Frage: Bei so vielen guten Gegenargumenten - was fasziniert sie an Ihrem Hobby? Erdmann: Es macht einfach Spaß. Auf der Vespa bin ich auf mich allein gestellt, ich vergesse alles um mich herum und kann mich entspannen. Ide: Die Harley-Fahrt von der Arbeit nach Hause ist der beste Stressabbau, ich kann dabei richtig abschalten. Hinzu kommen noch das tolle Fahrgefühl und die Geselligkeit, wenn wir mit dem Club auf Reisen sind.

Christian Erdmann
Christian Erdmann © WP Michael Kleinrensing

Frage: Bei Harleyclubs denken viele sofort an Bandidos und Hells Angels, an Heavy Metal und Schlägereien. Ide: Solche Vorurteile begegnen uns öfter.
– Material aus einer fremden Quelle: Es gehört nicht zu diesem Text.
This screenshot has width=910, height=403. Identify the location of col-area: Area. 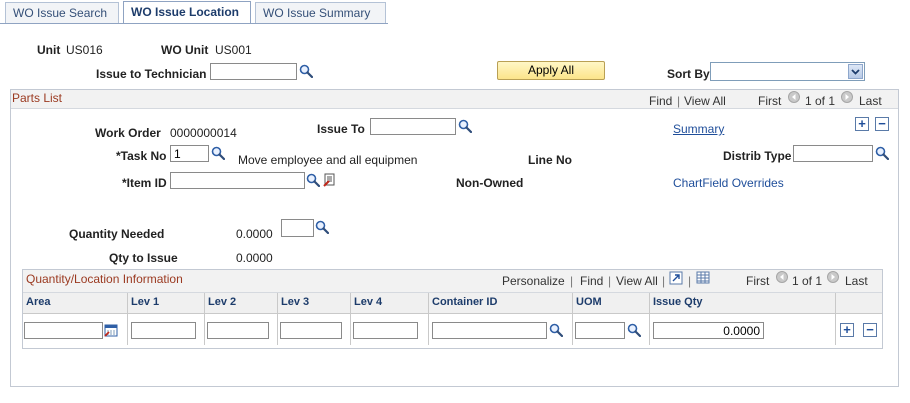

Es gibt wahrscheinlich auch einige wenige Kriminelle, und auf Harley-Partys geht es durchaus deftig zu. Aber in unserem Club sind alle jenseits der 30, und im Alter lässt man es etwas ruhiger angehen.Erdmann: Glauben Sie aber nicht, dass es auf unseren Vespa-Treffs ruhig und langweilig zugeht. Da wird auch oft feuchtfröhlich gefeiert.

Frage: Und wer fährt zurück? Erdmann: Dafür gibt's Übernachtungen.

Frage: Würden Sie gerne einmal Ihre Motorräder tauschen? Ide: Durchaus, ich fahre ja oft andere Modelle. Eine wendige Vespa hat in der Innenstadt einige Vorteile gegenüber der sperrigen Harley. Aber sie müsste etwas schneller sein. Erdmann: Ich tausche besser nicht. Bei einem so kräftigen Motorrad würde ich wohl jedes PS voll ausnutzen.